Stress, inflammation and depression: is there a link to dementia?
Chronic stress causes maladaptative changes in the neurotransmitter, immune and endocrine systems which, as a result, play a major role in causing physical ill-health and depression.
In recent years, there has been a paradigm shift in our understanding of the inter-relationship between the hypothalamic-pituitary-adrenal axis (hpa-axis) and the immune axes. Thus activation, rather than suppression, of important aspects of the immune system occur following chronic stress and depression. A primary cause of this is ascribed to the glucocorticoid-induced apoptosis of hippocampal neurons together with a desensitisation of cortical and peripheral glucocorticoid receptors. This chronic, low grade inflammation results in the further activation of the hypothalamic-pituitary-adrenal axis (primarily through the activity of interleukin-6) and the subsequent rise in cortisol. The combination of the increase in inflammatory mediators (pro-inflammatory cytokines and prostaglandin E2) and cortisol (that causes insulin resistance and deposition of fat in the coronary circulation etc) is now considered to be central to the pathogenesis of depression and top diabetes, cancer, asthma, arthritis and cardiovascular disease that are often co-morbid with depression.
Evidence in support of the macrophage hypothesis postulating that the symptoms of depression arise from a stress/genetically programmed activation of peripheral and central macrophages, is provided by the elevation of pro-inflammatory cytokines in the plasma and to some extent in the cerebrospinal fluid (csf).

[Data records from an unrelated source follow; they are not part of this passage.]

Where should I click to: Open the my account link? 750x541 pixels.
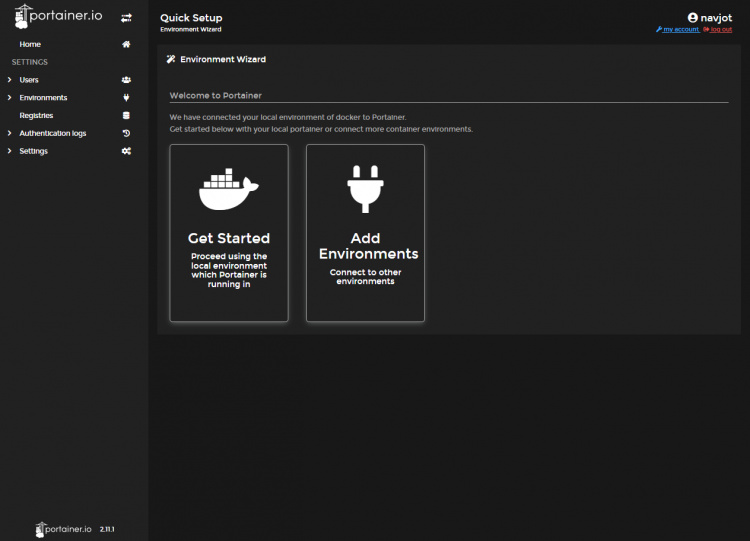680,30
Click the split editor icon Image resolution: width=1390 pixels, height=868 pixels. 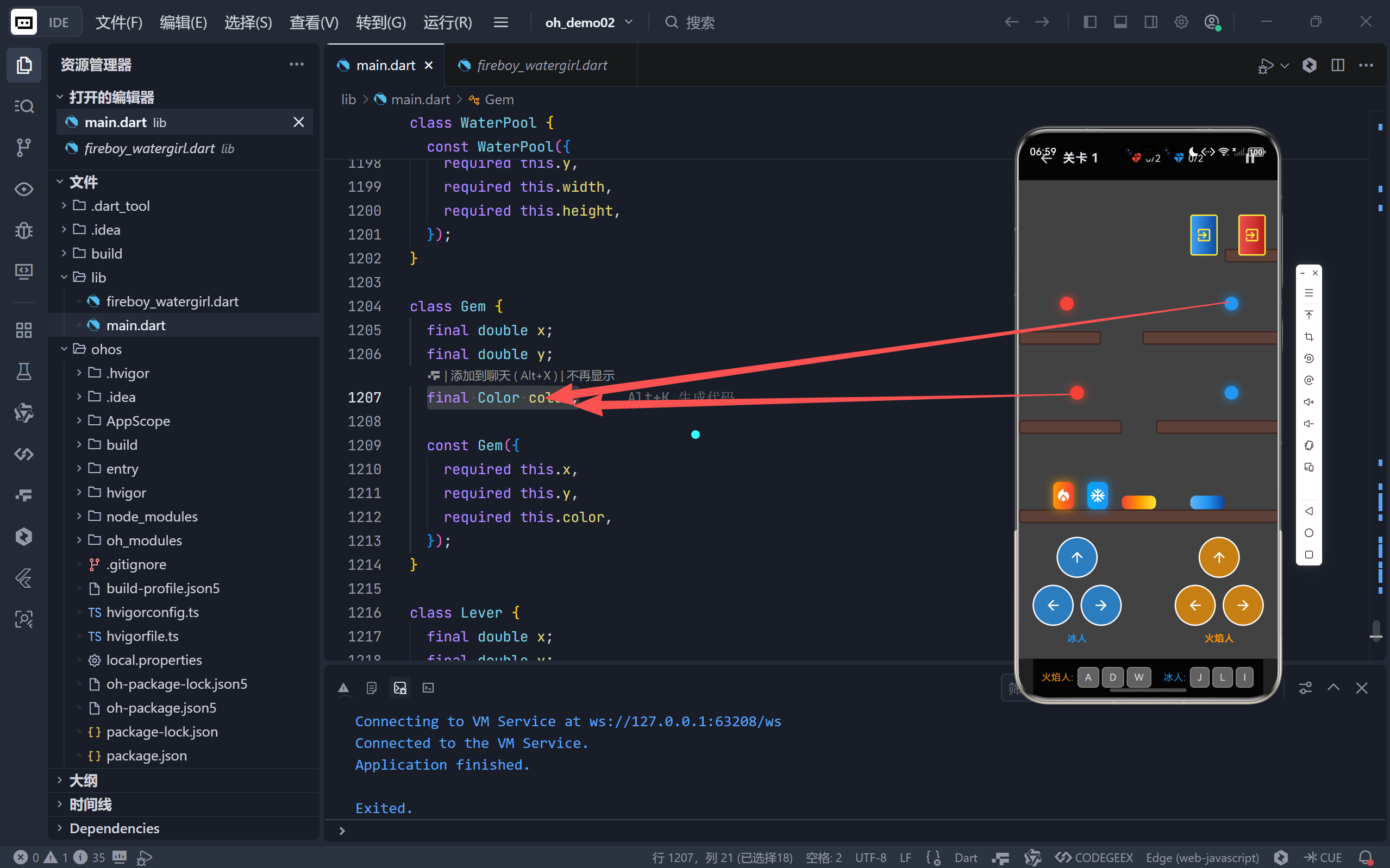(x=1338, y=65)
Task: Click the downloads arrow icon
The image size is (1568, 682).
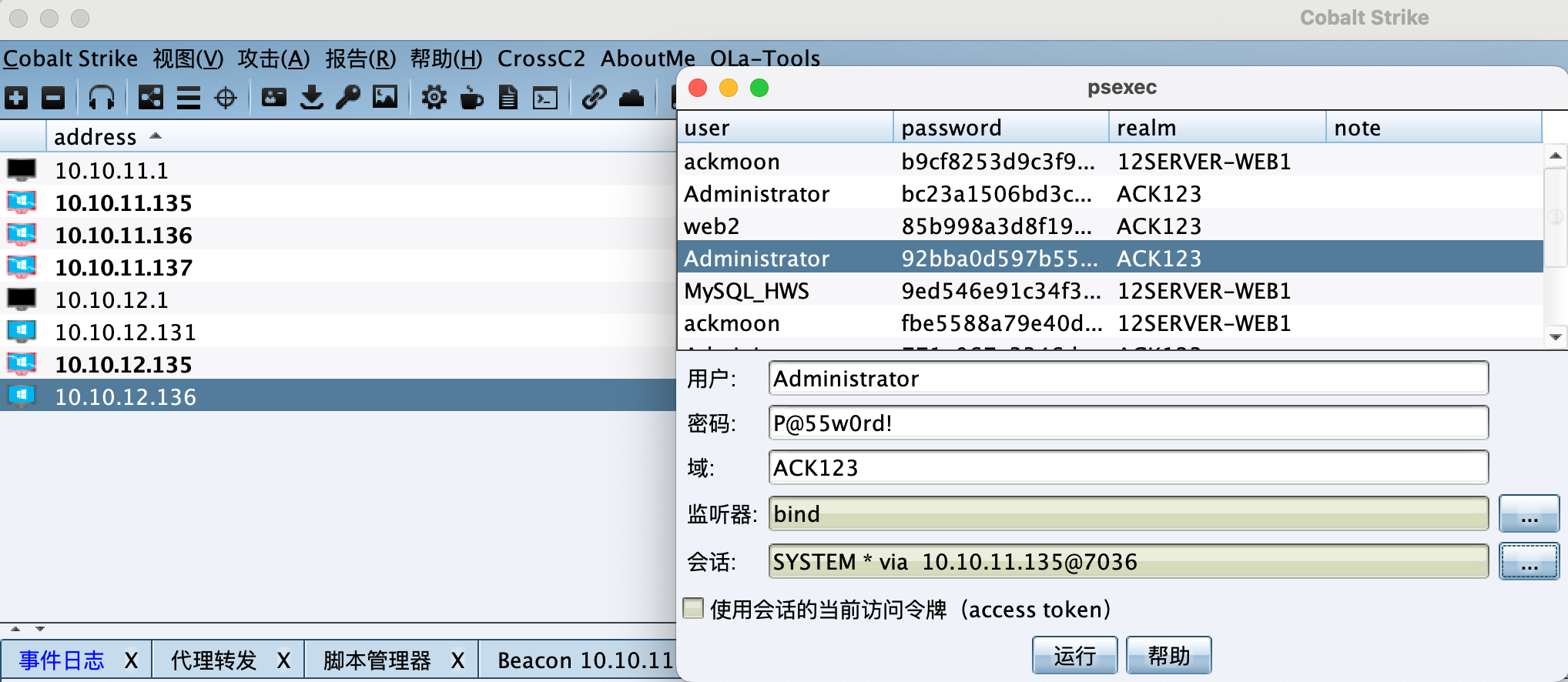Action: tap(311, 98)
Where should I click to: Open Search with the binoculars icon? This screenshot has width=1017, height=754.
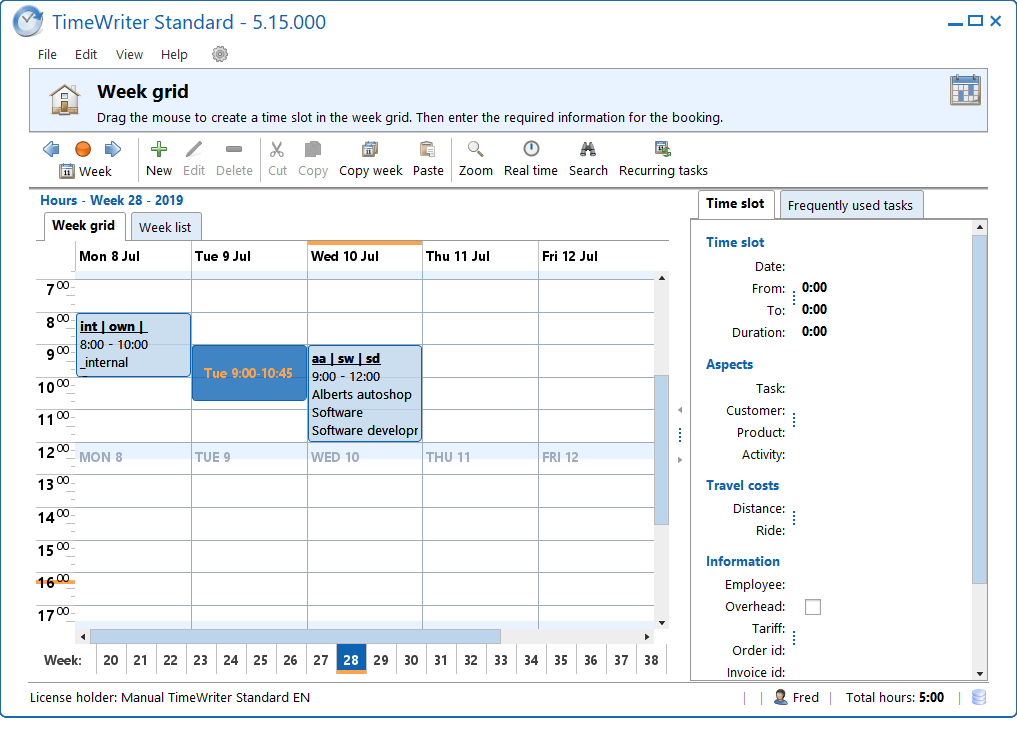[x=588, y=150]
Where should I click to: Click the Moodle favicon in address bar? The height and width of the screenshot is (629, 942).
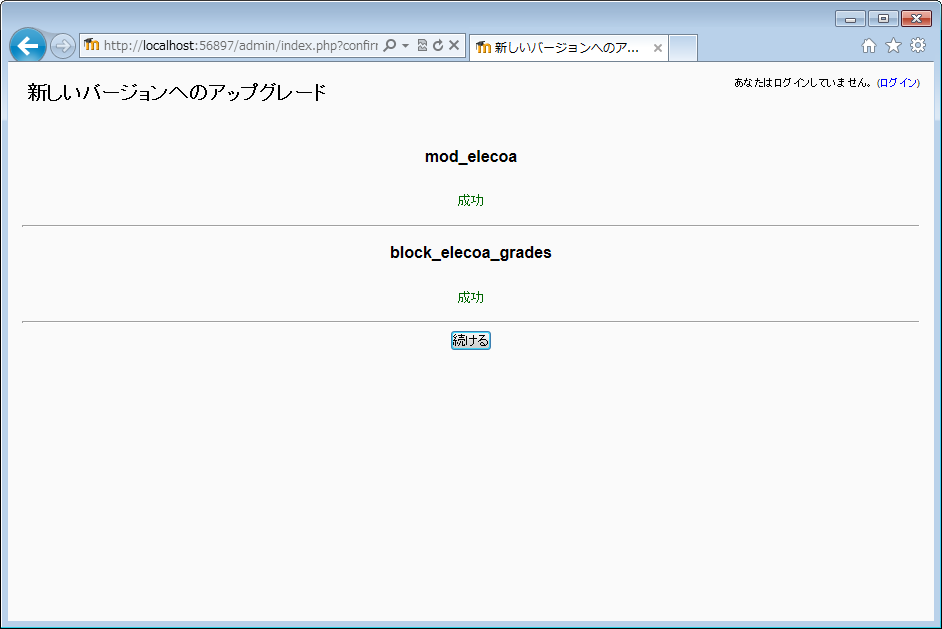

Acute phase proteins are also elevated in the plasma of untreated depressed patients. In short, in depression there is an imbalance between the pro-inflammatory and anti-inflammatory arm of the immune system. Effective antidepressant treatment largely restores the balance within the immune system.
Thus in chronic depression the inflammatory changes, coupled with hypercortisolaemia that blocks the synthesis of neurotrophic factors that normally repair damaged dendrites, a situation arises whereby the neurodegenerative pathways predominate over the neuroprotective pathways. As there is increasing clinical and epidemiological evidence linking chronic depression with the likelihood of dementia, there is increasing evidence how this may occur. Indeed, all of the changes that occur in depression are even more prominent in dementia.
Thus depression and dementia are part of a continuum in which chronic stress is a common factor.